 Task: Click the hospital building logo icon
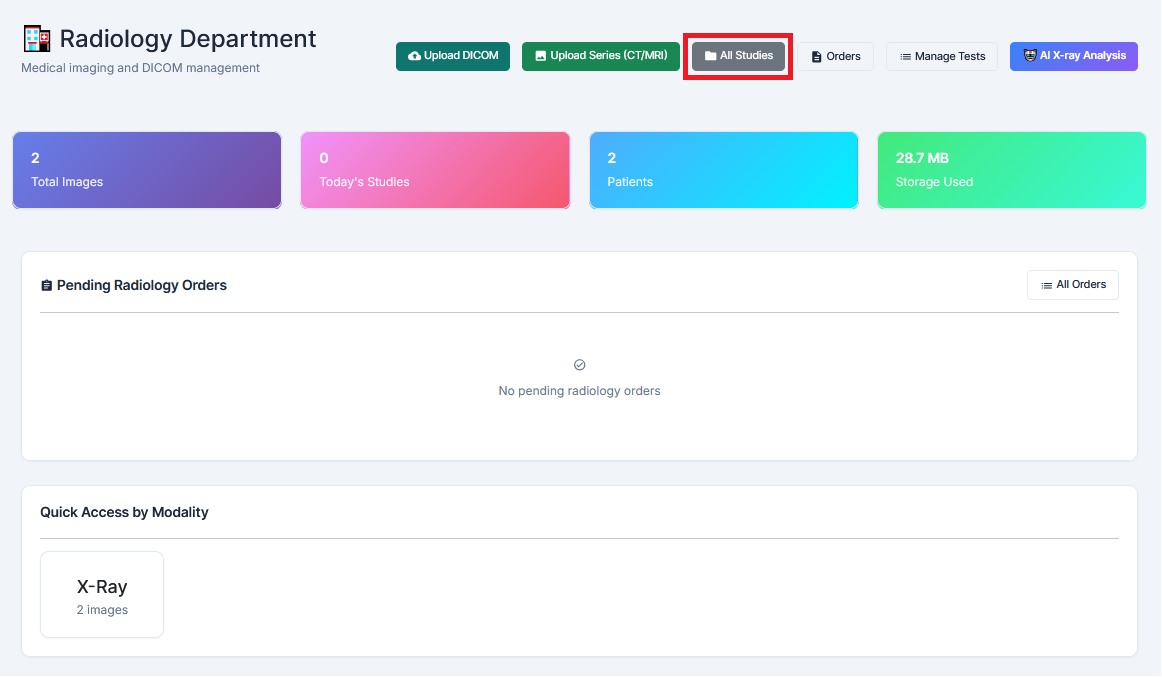click(x=36, y=39)
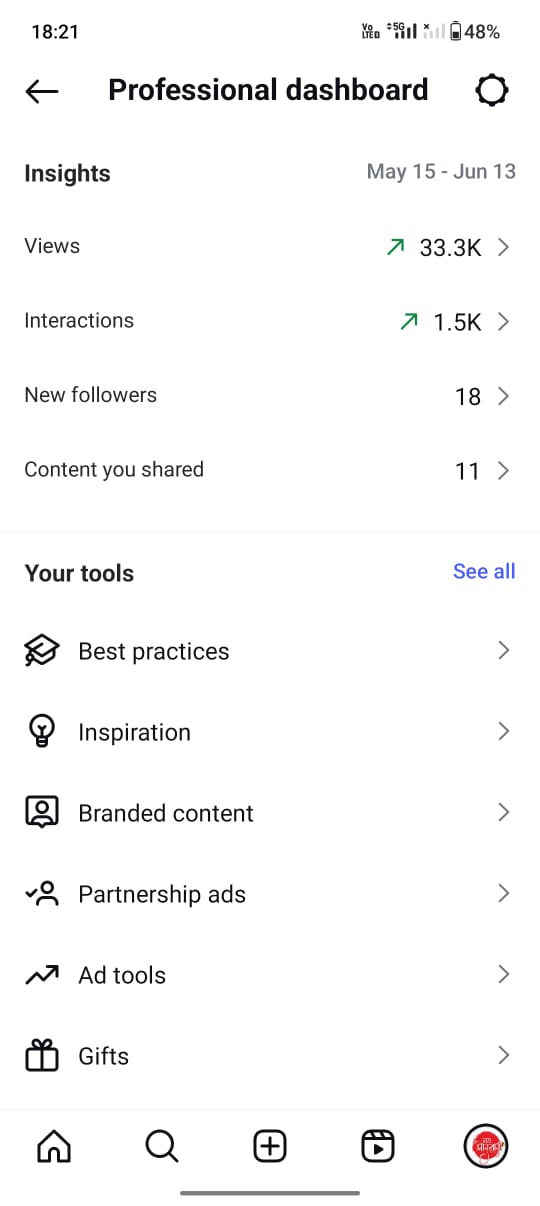Screen dimensions: 540x1206
Task: Tap the Inspiration lightbulb icon
Action: [42, 732]
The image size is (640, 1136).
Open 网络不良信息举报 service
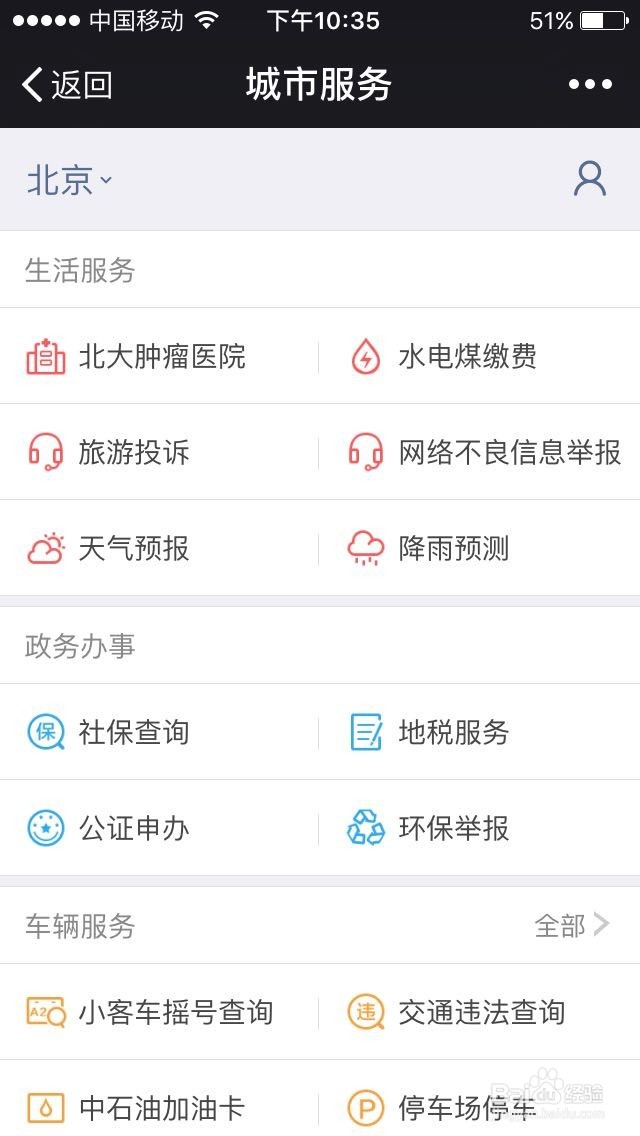point(509,452)
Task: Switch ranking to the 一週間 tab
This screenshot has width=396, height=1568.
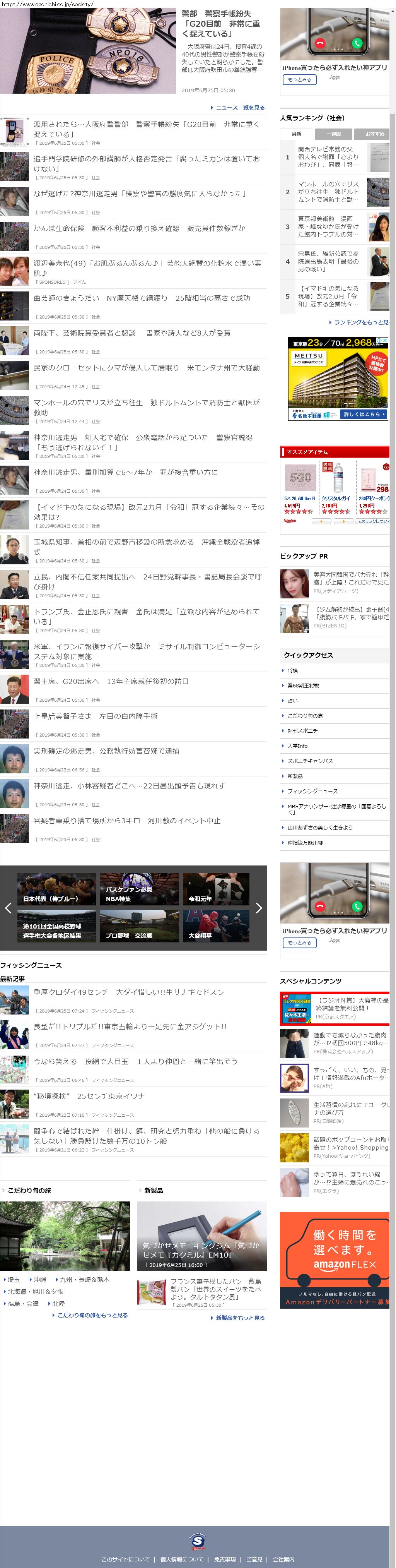Action: [x=333, y=134]
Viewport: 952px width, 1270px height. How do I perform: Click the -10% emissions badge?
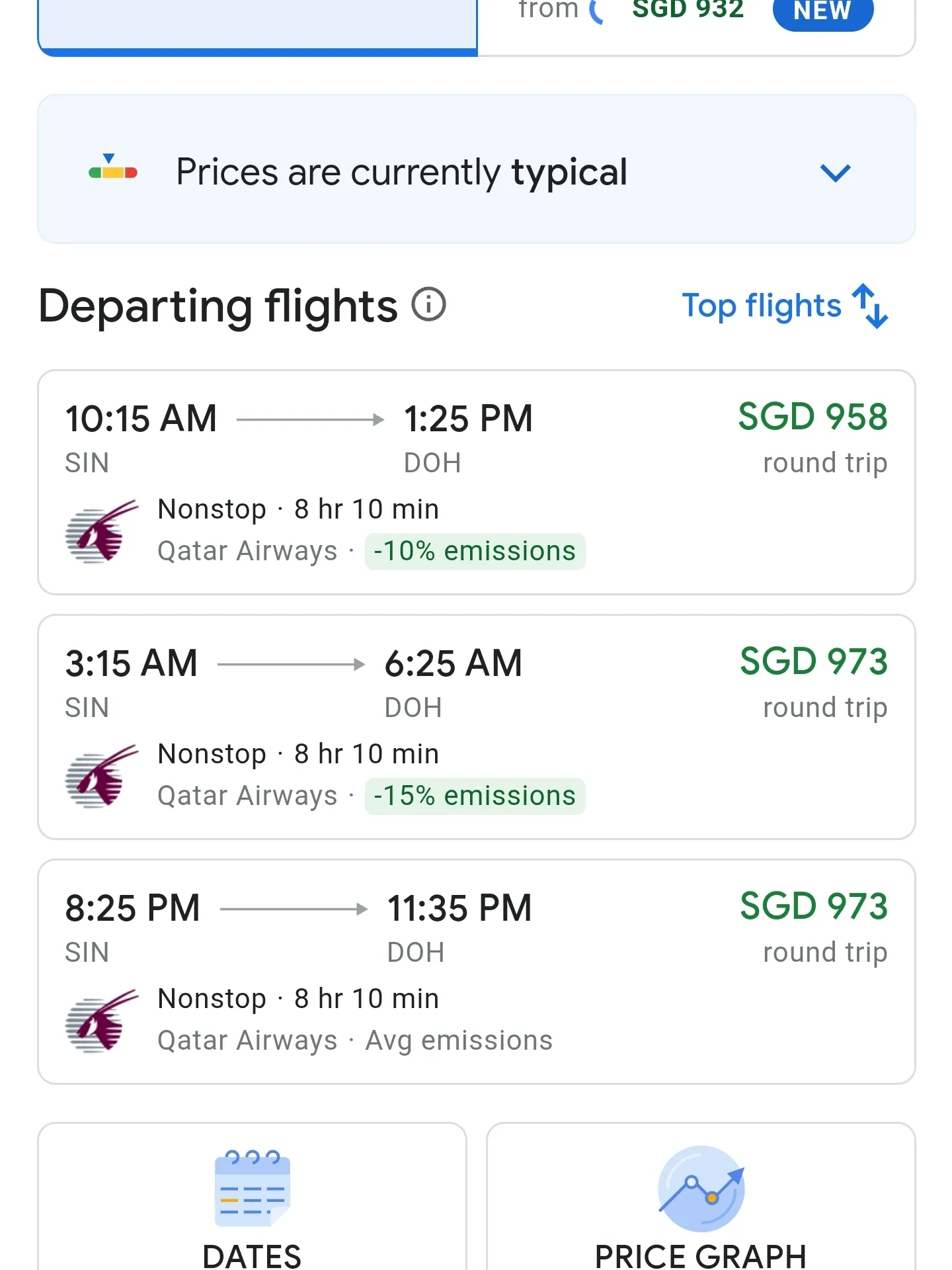[475, 551]
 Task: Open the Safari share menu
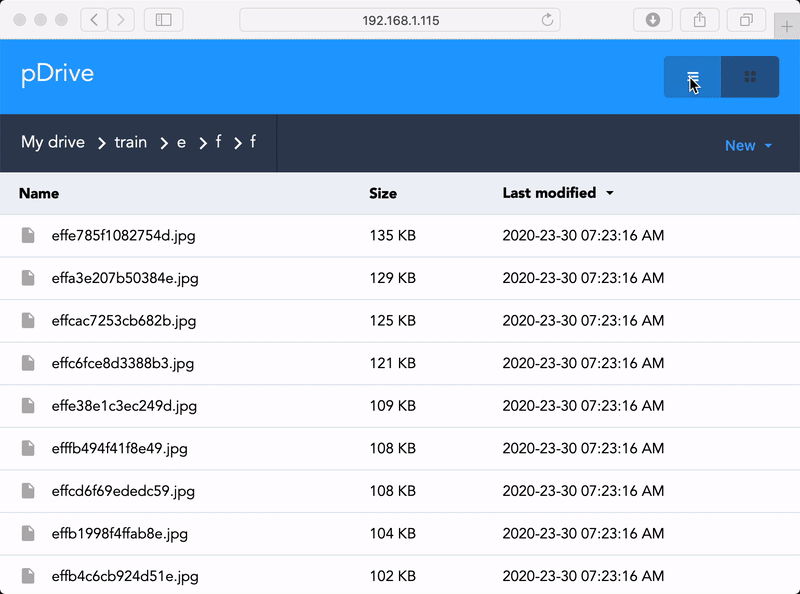click(699, 19)
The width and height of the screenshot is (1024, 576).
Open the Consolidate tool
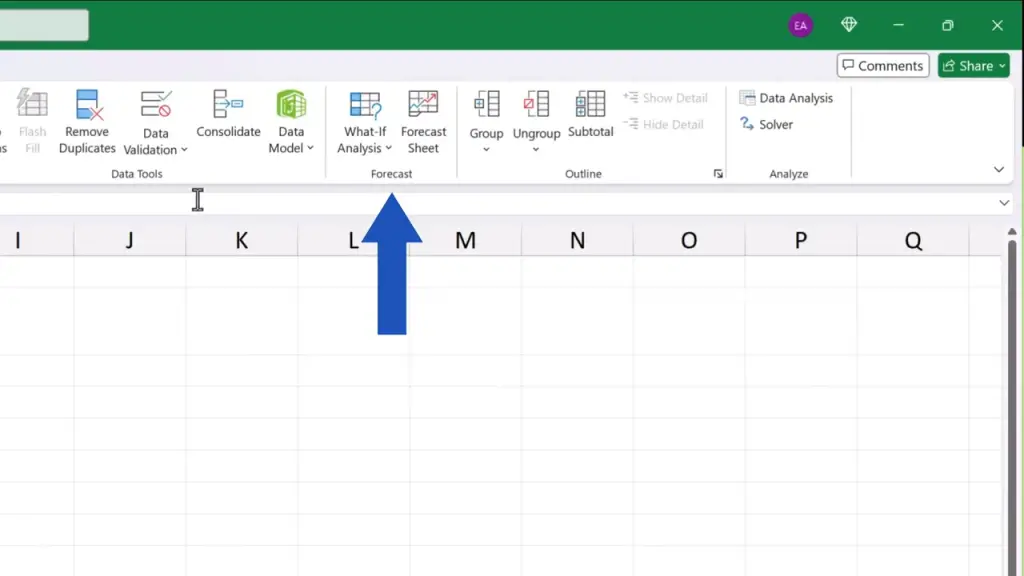click(x=228, y=105)
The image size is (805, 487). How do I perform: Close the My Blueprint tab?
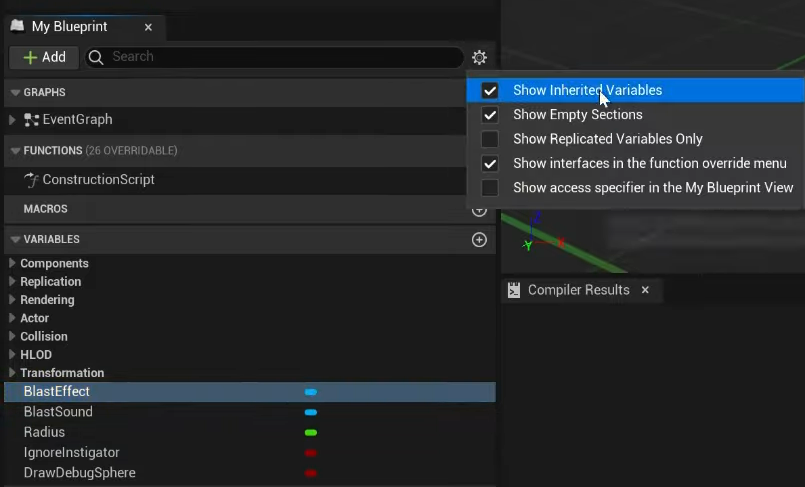click(148, 28)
----------
> **What you have to do**
Output exactly the lines above, from the line with "The image size is (640, 1136)." to the line with "The width and", both included; skip the pictures.

> **Task result**
The image size is (640, 1136).
Open 网络不良信息举报 service
point(509,452)
Task: Switch ranking to the 一週間 tab
This screenshot has width=396, height=1568.
Action: [x=333, y=134]
Viewport: 952px width, 1270px height. How do I perform: Click the -10% emissions badge?
[475, 551]
 Task: Open the Safari share menu
click(699, 19)
The width and height of the screenshot is (1024, 576).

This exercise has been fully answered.